As usual, our first task is to reduce this system of two equations and two unknowns to one equation and one unknown. We can temporarily eliminate the dependence on $C$ by using a Pythagorean Identity. From $\cos^{2}(C) + \sin^{2}(C) = 1$ , we multiply through by $A^2$ to get $A^2\cos^{2}(C) + A^2\sin^{2}(C) = A^2$ .

In our case, $A \cos(C) = 1$ and $A \sin(C) = \sqrt{3}$ , hence

$\begin{array}{rcl} A^2 &=& A^2\cos^{2}(C) + A^2\sin^{2}(C) \\[4pt] &=& 1^2 + (\sqrt{3})^2 = 4 \\[4pt] A &=& \pm 2 \end{array}$

We can choose $A = 2$ , and then find $C$ associated with this choice^[6].

Substituting $A=2$ into our two equations, $A \cos(C) = 1$ and $A \sin(C) = \sqrt{3}$ , we get $2\cos(C) = 1$ and $2 \sin(C) = \sqrt{3}$ . After some rearrangement, $\cos(C) = \frac{1}{2}$ and $\sin(C) = \frac{\sqrt{3}}{2}$ . One such angle $C$ which satisfies this criteria is $C = \frac{\pi}{3}$ .

Hence, one way to write $f(t)$ as a sinusoid is $f(t) = 2 \cos\left(2t + \frac{\pi}{3}\right)$ .

We can check our answer using the sum formula for cosine :

$\begin{array}{rcl} f(t) & = & 2 \cos\left(2t + \frac{\pi}{3}\right) \\ [3pt] & = & 2 \left[ \cos(2t) \cos\left(\frac{\pi}{3}\right) - \sin(2t) \sin\left(\frac{\pi}{3}\right) \right]\\ [3pt] & = & 2 \left[ \cos(2t) \left(\frac{1}{2}\right) - \sin(2t) \left(\frac{\sqrt{3}}{2}\right)\right] \\ [3pt] & = & \cos(2t) - \sqrt{3} \sin(2t). \\ \end{array}$

Example 8.2.7.2

Consider the function $f(t) = \cos(2t) - \sqrt{3} \sin(2t)$ .

Write a formula for $f(t)$ in the form $S(t) = A \sin(B t + C) + D$ for $B > 0$ .

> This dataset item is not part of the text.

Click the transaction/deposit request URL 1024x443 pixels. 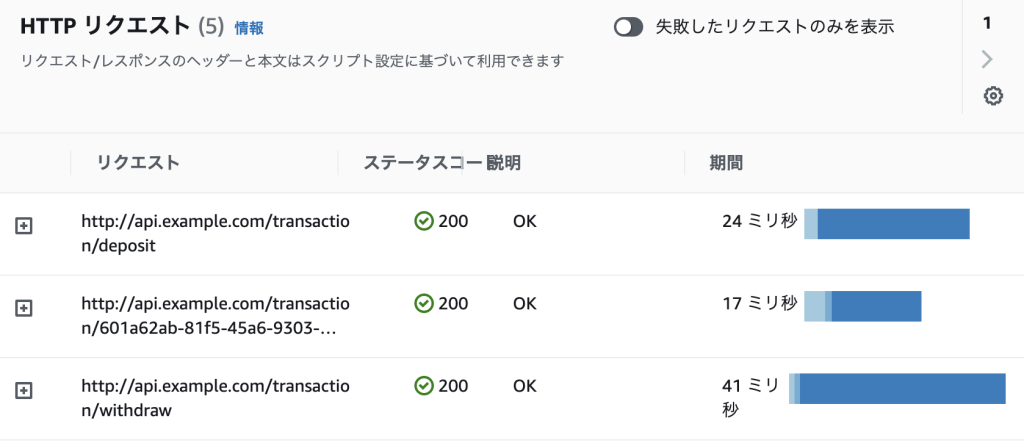(x=215, y=232)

Check your answers analytically using identities.

Solution:

Write a formula for $f(t) = \cos(2t) - \sqrt{3} \sin(2t)$ in the form $S(t) = A \sin(B t + C) + D$ for $B > 0$ .

Proceeding as before, we equate $f(t) = \cos(2t) - \sqrt{3} \sin(2t)$ with the expanded form of of the sinusoid $S(t) = A \sin(Bt +C) + D$ to get:

$\cos(2t) - \sqrt{3} \sin(2t) = A\sin(Bt) \cos(C) + A \cos(Bt)\sin(C) + D$

Taking $B= 2$ and $D = 0$ , we get $\cos(2t) - \sqrt{3} \sin(2t) = A\sin(2t) \cos(C) + A \cos(2t)\sin(C)$ . We equate^[7] the coefficients of $\cos(2t)$ on either side and get $A\sin(C) = 1$ and $A\cos(C) = -\sqrt{3}$ .

Using $A^2\cos^{2}(C) + A^2\sin^{2}(C) = A^2$ as before, we get $A = \pm 2$ , and again we choose $A = 2$ .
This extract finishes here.